Help using Base SAS procedures

Reshaping a large data set from long to wide

Accepted Solution Solved
Reply
Occasional Contributor
Posts: 17
Accepted Solution

Reshaping a large data set from long to wide

Hi everyone,

 

I am trying to reshape my large datset with lots of missing data and variable names that are mixed character and numeric (none of that I want to drop). I have read about both the PROC TRANSPOSE and the ARRAY options to reshape from long to wide and both seem to include the need to write out all of the names of my hundreds of variables. I will need to reshape the data by two different variables ID and Sex in order to make the VISITDATE variable that is currently long, wide. The issue is that many of the VISITDATEs are a different date over a 10 year period in the format DDmonthYY (12march04).  Because of this I am thinking I can somehow reshape and make new vars VISITDATE1-VISITDATE20 (the max in the dataset) but having a hard time wrapping my head around the actual array coding.

 

Can some brilliant programmer in dates and arrays help out?

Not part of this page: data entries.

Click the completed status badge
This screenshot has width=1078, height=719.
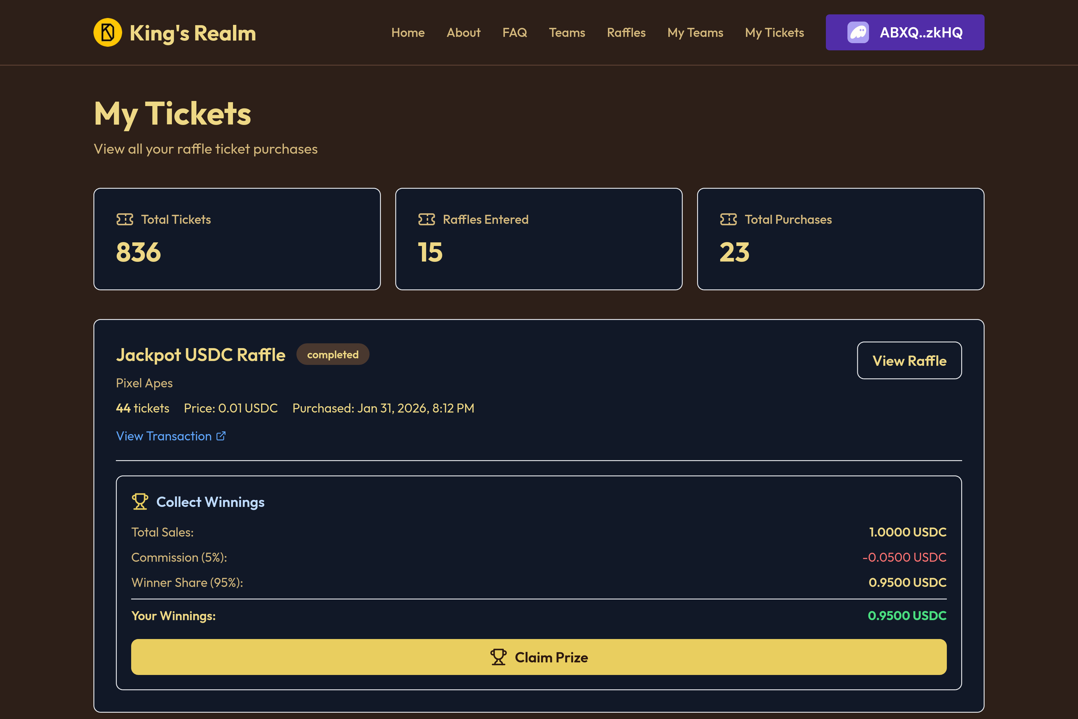(x=333, y=354)
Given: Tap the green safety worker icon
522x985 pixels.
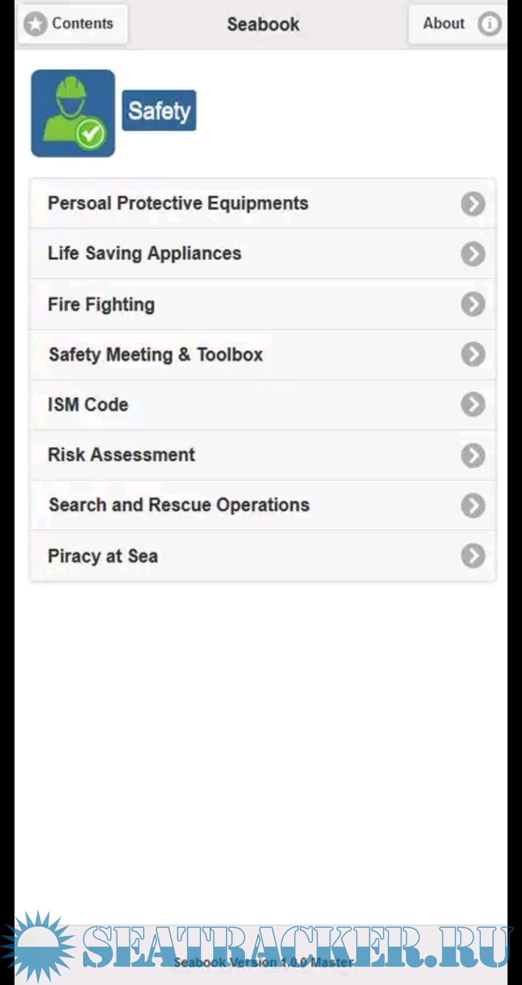Looking at the screenshot, I should (73, 113).
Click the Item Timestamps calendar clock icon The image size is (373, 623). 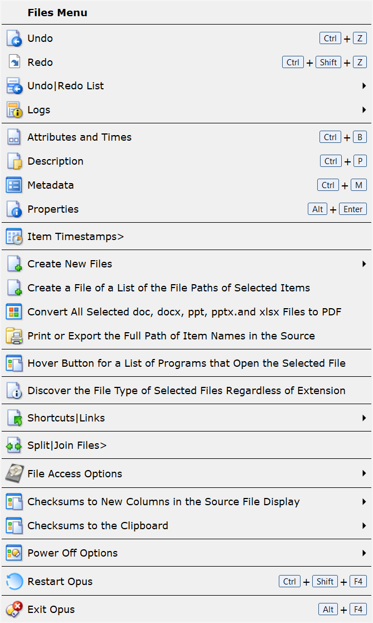tap(14, 237)
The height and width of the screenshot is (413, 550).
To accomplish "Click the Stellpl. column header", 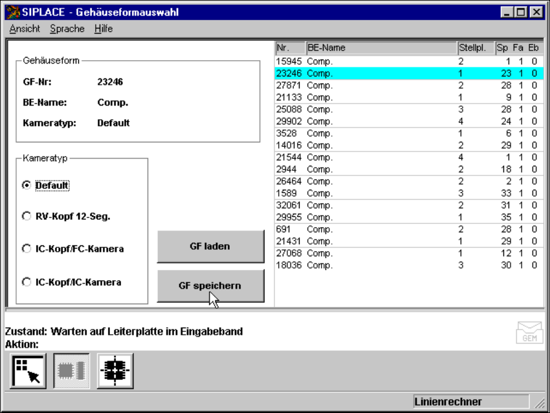I will pyautogui.click(x=475, y=48).
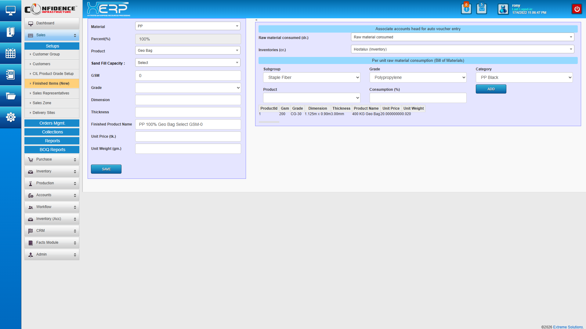586x329 pixels.
Task: Open the folder icon in the left rail
Action: tap(11, 96)
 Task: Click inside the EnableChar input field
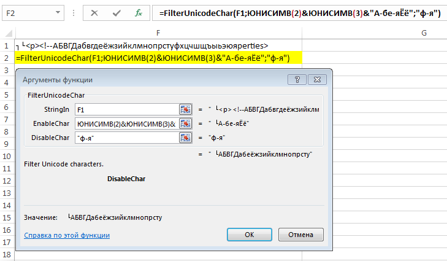pyautogui.click(x=127, y=123)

Thank you so much in advance,

Megan


Accepted Solutions
Solution
‎10-23-2015 05:53 PM
Contributor
Posts: 20

Re: Reshaping a large data set from long to wide

There is a macro that transposes several variables at once. I've never used it.

 

 %MultiTranspose

 

http://www.medicine.mcgill.ca/epidemiology/joseph/pbelisle/multitranspose.html

View solution in original post


All Replies
Super User
Posts: 10,497

Re: Reshaping a large data set from long to wide

One: some example data and what the final output should be is helpful.

Two: What will you do next with the data? If you don't want to write variable names when creating them the issue will magnify when trying to manipulate them.

 

If this is a report then proc tabulate and proc report both will generate a column for each level of a variable defined to create groups (report) or class (tabulate).

 

If the variables are named "nicely" then variable lists do help. If you have a bunch of variables of the same typle that all start with DATE, then DATE: <= note the colon, will allow you to assign them all to an array easily, or if they have sequential names such as Var1 to Var23 then a range list like Var1 - Var23 does similar.

 

A little concerned about ID and SEX involved with setting a Date variable though.

Occasional Contributor
Posts: 17

Re: Reshaping a large data set from long to wide

HI there, thanks for replying. To answer your Qs:

 

1) Please note that the HTID is the SAME for 2 people (based on a couples study) so I am trying to make individual IDs and you have to do this by sorting by htid and sex. Also note there are multiple observtaion (rows) for each member of the couple (HTID) at different times. Also the variables are unfortuantely not named in a way where I can use an array var1-var25 so will likely need to rename them temporarily to get the data in shape.

 

Example data have:

HTID SEX AGE VISITDATE       var4   var5    var6....var200

5014 M     35      10march2002

5014 M     35       02june2002

5014 M     35       18sept2002

5014 M     35       02jan2003

5014 F     30       10march2002

5014 F     30       26june2002

5023 M    28       20june2003

5023 M    28       21sept2003

5023 M    28       5jan2004

 

Example data want: each individual with their own row with each visitdate as an unique event

 

ID  HTID  SEX AGE  VISITDATE1    VISITDATE2    VISITDATE3.....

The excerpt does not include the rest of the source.